A Meloni allora (dopo le lezioni di bon ton politico ad Elly sul rispetto nei riguardi di chi ha avuto il coraggio, a differenza sua, di accettare l’invito al confronto), tocca smontare le intemerate dell’avversaria anche dal punto di vista filologico: «Non so quale discorso abbia ascoltato la leader del Pd – ha spiegato – ma credo sia abbastanza chiaro che parlare di lotta ai trafficanti di esseri umani, di difesa dei confini europei, di dare una risposta vera, strutturale e definitiva all’immigrazione clandestina, nulla abbia a che fare con “aizzare platee contro i migranti”».

È vero l’esatto l’opposto. Ossia che consentire «a migliaia di disperati di affidare le loro speranze a gente senza scrupoli, che mettono a rischio le loro vite» questo sì «che è essere contro i migranti. Noi – conclude la premier – continueremo a lavorare per mettere fine alla tratta di esseri umani e alle morti in mare». La risposta della segretaria dem è, ancora una volta, la riproposizione dei soliti cliché.
Solite accuse al decreto Cutro e alla fantomatica «guerra alle Ong» («Decreto inumano, che ha il solo scopo di rendere più difficile salvare le vite in mare»), a proposito dell’ultimo naufragio avvenuto a largo della Libia (in zona Sar libica, su cui altri tre Stati non sono intervenuti). Solita lagna contro il trattato con Albania: «Volete spedire la Guardia Costiera in Albania a scaricare persone sopravvissute ai naufragi come fossero dei pacchi, senza garantire adeguate tutele», ha tuonato Schlein a conferma dei pregiudizi piddini nei confronti di Edi Rama, che sarebbe pure un loro alleato socialista.

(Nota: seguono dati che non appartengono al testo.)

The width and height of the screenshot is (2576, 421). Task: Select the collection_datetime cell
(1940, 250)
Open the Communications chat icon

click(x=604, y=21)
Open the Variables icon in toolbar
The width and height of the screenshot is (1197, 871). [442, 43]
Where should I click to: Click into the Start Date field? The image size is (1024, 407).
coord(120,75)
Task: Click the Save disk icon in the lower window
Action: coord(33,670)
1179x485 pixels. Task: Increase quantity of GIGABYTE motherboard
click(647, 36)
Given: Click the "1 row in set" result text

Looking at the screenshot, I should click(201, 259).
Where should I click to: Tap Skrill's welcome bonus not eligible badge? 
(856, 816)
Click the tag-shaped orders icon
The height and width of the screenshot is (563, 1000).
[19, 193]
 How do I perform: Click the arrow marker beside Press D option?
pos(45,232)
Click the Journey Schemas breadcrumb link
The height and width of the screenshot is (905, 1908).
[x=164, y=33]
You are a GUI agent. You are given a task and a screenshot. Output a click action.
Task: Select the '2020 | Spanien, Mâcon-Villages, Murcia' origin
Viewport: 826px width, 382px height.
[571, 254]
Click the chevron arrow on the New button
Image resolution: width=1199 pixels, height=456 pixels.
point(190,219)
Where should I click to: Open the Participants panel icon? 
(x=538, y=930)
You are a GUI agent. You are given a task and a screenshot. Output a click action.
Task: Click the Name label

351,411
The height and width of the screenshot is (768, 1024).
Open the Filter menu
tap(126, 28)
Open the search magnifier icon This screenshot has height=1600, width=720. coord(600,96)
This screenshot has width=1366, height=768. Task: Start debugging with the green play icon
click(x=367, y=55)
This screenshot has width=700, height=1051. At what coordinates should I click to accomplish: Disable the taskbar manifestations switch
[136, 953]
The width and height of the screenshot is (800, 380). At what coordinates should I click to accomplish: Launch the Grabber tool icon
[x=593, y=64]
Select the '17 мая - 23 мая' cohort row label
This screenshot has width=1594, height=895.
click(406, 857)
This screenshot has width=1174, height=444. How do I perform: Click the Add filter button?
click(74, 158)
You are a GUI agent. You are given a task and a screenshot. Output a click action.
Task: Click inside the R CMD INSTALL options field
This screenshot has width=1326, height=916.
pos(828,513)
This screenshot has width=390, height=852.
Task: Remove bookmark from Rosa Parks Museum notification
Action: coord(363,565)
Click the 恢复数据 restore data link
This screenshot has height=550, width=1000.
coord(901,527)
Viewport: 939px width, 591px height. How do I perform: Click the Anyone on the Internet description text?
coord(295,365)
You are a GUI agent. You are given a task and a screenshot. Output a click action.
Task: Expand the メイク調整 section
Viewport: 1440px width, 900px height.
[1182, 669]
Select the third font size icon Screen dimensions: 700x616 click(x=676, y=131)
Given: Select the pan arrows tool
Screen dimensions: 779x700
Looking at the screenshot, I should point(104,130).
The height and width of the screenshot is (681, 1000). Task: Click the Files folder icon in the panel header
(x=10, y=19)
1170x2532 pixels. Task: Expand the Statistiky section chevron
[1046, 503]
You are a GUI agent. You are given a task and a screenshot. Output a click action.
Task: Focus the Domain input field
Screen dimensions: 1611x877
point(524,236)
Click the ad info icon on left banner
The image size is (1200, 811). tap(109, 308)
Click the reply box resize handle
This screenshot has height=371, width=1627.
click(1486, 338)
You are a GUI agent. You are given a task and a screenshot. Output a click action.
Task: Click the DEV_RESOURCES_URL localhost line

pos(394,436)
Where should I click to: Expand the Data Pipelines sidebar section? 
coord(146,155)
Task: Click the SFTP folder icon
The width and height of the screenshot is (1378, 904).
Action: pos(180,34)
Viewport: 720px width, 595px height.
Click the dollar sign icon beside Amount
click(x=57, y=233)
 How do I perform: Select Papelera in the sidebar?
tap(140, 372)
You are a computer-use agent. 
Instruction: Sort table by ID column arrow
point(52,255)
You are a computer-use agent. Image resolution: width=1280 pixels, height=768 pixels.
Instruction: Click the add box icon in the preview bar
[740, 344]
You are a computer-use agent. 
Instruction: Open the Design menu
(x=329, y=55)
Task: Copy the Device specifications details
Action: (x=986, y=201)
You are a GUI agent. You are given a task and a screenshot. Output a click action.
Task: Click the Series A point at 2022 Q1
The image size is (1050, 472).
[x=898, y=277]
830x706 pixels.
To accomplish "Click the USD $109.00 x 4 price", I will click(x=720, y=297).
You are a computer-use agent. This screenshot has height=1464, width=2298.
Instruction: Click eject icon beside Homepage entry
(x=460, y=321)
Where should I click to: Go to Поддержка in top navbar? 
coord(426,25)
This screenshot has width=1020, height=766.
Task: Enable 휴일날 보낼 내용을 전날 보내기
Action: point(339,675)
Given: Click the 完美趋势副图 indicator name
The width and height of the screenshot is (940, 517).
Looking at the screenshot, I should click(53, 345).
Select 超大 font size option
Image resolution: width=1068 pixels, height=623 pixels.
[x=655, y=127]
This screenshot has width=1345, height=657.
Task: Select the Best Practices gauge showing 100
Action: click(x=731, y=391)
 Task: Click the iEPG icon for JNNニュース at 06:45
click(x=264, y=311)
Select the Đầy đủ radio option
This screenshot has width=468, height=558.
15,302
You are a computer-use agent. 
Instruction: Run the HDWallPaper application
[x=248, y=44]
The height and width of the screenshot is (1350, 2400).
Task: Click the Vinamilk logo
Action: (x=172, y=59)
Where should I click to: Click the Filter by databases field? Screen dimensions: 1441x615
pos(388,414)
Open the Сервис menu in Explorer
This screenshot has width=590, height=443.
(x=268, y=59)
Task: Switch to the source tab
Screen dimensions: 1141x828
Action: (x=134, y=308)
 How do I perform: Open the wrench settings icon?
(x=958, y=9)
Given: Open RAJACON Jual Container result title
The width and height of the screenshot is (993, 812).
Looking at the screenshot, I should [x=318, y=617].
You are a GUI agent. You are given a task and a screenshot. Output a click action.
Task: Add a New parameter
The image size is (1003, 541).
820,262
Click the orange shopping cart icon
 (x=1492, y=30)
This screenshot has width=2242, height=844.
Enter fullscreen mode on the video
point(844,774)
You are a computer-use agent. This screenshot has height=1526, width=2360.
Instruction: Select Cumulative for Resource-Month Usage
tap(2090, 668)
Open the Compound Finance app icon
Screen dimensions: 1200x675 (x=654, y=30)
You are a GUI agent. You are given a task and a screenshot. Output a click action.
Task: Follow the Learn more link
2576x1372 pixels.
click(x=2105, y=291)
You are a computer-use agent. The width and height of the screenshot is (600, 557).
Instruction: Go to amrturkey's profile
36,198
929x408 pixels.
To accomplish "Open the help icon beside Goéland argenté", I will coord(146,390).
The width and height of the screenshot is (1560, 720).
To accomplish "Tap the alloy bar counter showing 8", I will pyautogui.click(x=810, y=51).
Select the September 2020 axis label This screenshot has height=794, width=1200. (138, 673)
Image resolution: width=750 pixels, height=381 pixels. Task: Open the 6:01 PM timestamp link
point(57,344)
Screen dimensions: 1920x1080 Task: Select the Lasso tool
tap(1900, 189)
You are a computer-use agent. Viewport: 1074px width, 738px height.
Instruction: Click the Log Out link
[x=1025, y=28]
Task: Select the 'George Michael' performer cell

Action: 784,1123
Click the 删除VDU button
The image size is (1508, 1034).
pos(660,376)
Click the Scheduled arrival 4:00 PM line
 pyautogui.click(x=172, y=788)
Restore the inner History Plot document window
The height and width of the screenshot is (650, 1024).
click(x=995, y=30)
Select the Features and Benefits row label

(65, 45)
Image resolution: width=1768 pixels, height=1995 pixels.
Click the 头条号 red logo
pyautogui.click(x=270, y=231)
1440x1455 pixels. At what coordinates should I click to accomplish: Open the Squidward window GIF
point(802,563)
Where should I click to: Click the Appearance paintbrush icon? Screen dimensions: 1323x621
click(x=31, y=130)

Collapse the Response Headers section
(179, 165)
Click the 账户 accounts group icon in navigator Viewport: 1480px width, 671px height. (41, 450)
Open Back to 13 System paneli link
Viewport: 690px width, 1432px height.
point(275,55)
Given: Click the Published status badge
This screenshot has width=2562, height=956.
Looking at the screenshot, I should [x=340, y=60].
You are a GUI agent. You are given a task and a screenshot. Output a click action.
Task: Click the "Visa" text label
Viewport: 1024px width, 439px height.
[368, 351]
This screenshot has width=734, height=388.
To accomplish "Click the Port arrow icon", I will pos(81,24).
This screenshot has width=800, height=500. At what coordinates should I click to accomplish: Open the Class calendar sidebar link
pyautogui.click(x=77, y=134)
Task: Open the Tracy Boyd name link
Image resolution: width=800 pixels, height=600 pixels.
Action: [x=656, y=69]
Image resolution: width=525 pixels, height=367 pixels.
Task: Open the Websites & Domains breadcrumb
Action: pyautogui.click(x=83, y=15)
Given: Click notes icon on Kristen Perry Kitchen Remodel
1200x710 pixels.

Solita domanda retorica, poi, sulle regole europee: «Dov’era prima Meloni?». Cioè quando Elly si batteva «per superare il regolamento Dublino che blocca i richiedenti asilo in Italia», salvo poi ammettere lei stessa che non è colpa esclusiva dei Paesi di Visegrad. C’entrano, eccome, Francia e Germania: «Purtroppoi governi europei sono sempre stati incapaci di trovare accordo sulla solidarietà interna e la redistribuzione – lamenta –, e l’hanno trovato sempre e solo sul tentare di spostare le frontiere europee un po’ più in là, con accordi cinici come quelli con Turchia e Libia». Attenzione: quest’ultimo porta la firma di un certo Marco Minniti: ai tempi ministro dell’Interno del Pd.

 

 

 

DUELLO CON CONTE

«Ma tutto questo Elly / non lo sa...». Certo che lo sa. Ma a quanto pare l’interesse, dalle parti di un Nazareno in allarme per la sfida lanciata a sinistra da Giuseppe Conte, è esclusivamente quello di scatenare la pancia del proprio elettorato: che non potrebbe certo reggere a una debacle della segretaria in un pubblico dibattito con la premier. A sottolinearlo è il vicepresidente della Camera Fabio Rampelli: «Banalmente penso che la segretaria del Pd Elly Schlein preferisca attaccare Giorgia Meloni via social soltanto perché non è in grado di reggere il confronto. Le sue affermazioni sono infatti prive di supporto concreto, un disco rotto, una sequenza di slogan...». Intanto, sul fronte della lotta all’immigrazione clandestina, un nuovo segnale importante – sulla falsariga dell’intesa con Rama e Rishi Sunak – giunge nei confronti del “modello Meloni”.

Dopo la clamorosa apertura del Cancelliere socialista Olaf Scholz, anche l’opposizione moderata della Cdu ha scelto di accodarsi a ciò che intendono fare Italia e Gran Bretagna, proponendo un piano per il trasferimento dei richiedenti asilo in Paesi terzi: o nazioni africane, come il Ghana o il Ruanda, o comunque non Ue, come la Moldova o la Georgia. Ad annunciarlo il vicecapogruppo del partito moderato al Bundestag, Jens Spahn, certo che «se applicheremo il piano in modo coerente, molti migranti non inizieranno neanche il viaggio. Sarà loro chiaro che nel giro di 48 ore si ritroveranno in un Paese terzo sicuro» ma «fuori dall'Ue».